* _What you will do_
**A.** Switch "Customer Portal" to "Client Portal" in the entries, starting at the line containing "Select Yes for Show in Customer Portal" and ending with the last entry. Reproduce those lines with that one change and everything else the same.
**B.** Continue the text on the Moorov doctrine from the point where it stops.

* _Text to read_
Moorov (Samuel) v HM Advocate (1930 J.C. 68, 1930 S.L.T. 596)(additional citation 1930 J.C. 68) is a famous case in Scots criminal law based on criminal evidence and the admissibility of similar fact evidence. The case established a precedent named the Moorov doctrine.

The Moorov doctrine 
The essential facts of the case are where the accused was an employer who had allegedly committed a string of sexual offences regarding 19 of his female employees over the period of four years, with a total of 21 counts. There was corroboration of evidence available for 3 counts. This case brought light on the original course of similar fact evidence which was generally regarded as inadmissible in court. It created a "course of conduct" which related from a connection of special circumstances, such as recurring sexual offences, similar to the case itself. The course of conduct is sufficient as it determines the use of corroboration for each victim involved.

Principles of the Moorov doctrine
 Series of offences connected  closely in "time, character and circumstance and have underlying unity."
 Evidence of one witness in a series of two or more separate offences capable of providing corroboration for the evidence of a witness in another case or cases.
 Only evidence of the greater charge can corroborate the lesser charge, not vice versa
 Not restricted to sexual assaults
 The time factor can vary- usually not more than 3 years apart, however it may extend to this period in specific circumstances.
 Character of the crime must be the same
 Sodomy and rape are not the same crimes. However, as children were involved Moorov applied
 Incest and sodomy are not the same crimes.

Application of the doctrine
 Distress
 Prior to Lord Advocate’s Reference (No1 of 2001) to prove rape meant proving that intercourse happened against the will of the complainer.

* _Dataset records_

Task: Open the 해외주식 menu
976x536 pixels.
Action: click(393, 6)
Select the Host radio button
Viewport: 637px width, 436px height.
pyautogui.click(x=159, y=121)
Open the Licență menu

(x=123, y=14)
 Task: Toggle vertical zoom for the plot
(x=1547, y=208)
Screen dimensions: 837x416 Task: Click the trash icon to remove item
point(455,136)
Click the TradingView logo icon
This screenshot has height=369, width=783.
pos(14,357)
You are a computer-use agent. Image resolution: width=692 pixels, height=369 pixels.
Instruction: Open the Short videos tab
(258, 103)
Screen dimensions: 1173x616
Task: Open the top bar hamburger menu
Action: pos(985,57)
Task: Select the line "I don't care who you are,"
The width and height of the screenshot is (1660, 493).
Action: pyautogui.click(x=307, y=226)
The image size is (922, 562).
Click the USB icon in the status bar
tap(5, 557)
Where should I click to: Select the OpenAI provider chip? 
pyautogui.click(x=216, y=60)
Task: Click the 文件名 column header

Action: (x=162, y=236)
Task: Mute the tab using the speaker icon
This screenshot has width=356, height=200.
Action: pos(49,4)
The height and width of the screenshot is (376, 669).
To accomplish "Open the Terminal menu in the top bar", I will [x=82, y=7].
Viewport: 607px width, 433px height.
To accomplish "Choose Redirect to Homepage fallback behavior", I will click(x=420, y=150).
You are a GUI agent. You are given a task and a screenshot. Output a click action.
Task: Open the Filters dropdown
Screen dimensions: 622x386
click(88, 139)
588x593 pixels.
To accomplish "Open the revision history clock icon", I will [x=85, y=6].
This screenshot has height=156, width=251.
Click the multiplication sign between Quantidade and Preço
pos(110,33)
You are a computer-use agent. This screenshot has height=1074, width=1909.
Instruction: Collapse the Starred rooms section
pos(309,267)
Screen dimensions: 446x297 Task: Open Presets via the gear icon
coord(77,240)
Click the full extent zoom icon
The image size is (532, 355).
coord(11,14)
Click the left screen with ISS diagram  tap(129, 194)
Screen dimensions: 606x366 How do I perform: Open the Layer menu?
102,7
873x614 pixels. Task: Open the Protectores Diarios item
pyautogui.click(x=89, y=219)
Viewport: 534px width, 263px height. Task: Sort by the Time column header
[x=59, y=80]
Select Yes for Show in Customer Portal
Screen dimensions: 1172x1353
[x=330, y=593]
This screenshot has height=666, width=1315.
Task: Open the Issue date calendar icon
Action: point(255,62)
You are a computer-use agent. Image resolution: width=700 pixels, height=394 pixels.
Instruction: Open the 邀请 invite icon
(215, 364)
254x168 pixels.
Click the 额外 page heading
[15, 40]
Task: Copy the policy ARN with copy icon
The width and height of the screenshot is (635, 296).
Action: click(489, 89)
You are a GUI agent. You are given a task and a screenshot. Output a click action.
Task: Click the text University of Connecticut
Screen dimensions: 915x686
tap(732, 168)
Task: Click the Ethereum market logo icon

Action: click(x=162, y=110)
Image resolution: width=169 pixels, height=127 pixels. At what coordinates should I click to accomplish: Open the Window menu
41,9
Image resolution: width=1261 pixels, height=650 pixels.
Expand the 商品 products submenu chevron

* _Responses to the tasks_
**A.**
Select Yes for Show in Client Portal
Screen dimensions: 1172x1353
[x=330, y=593]
This screenshot has height=666, width=1315.
Task: Open the Issue date calendar icon
Action: point(255,62)
You are a computer-use agent. Image resolution: width=700 pixels, height=394 pixels.
Instruction: Open the 邀请 invite icon
(215, 364)
254x168 pixels.
Click the 额外 page heading
[15, 40]
Task: Copy the policy ARN with copy icon
The width and height of the screenshot is (635, 296).
Action: click(489, 89)
You are a GUI agent. You are given a task and a screenshot. Output a click action.
Task: Click the text University of Connecticut
Screen dimensions: 915x686
tap(732, 168)
Task: Click the Ethereum market logo icon

Action: click(x=162, y=110)
Image resolution: width=169 pixels, height=127 pixels. At what coordinates should I click to accomplish: Open the Window menu
41,9
Image resolution: width=1261 pixels, height=650 pixels.
Expand the 商品 products submenu chevron

**B.**
 Rape occurs when a man has intercourse with a woman without her consent
 A victim's distressed state can corroborate rape
 New case law shows that distress is not necessarily enough corroboration, it is a matter of fact meaning it is up to the jury to decide if the distress is enough.

Key cases where the Moorov doctrine was applied
Yates v HM Advocate, 1977
 Accused of raping a 16-year-old girl
 Only witness was a person who testified to the girl's distress shortly after the incident
 Accused admitted intercourse, but said it was consensual
 Found guilty

Gracey v HM Advocate, 1987
 Gracey accused of rape
 Gracey adamant victim was consensual
 Convicted on basis of several witnesses testifying to her distressed state shortly after the incident

Stobo v HM Advocate, 1994
 Indecent assault
 Various witnesses testifying to victim’s distress
 Found guilty even after appeal, it was circumstantial in the same way that torn clothing would be

Smith v Lees
 Overruled Stobo
 13-year-old complained of a sexual assault while camping
 Distress didn’t corroborate that the act had taken place
 They corroborated that something had happened, however it could not be proven that the girl's distress was because of what was claimed to have happened in the tent.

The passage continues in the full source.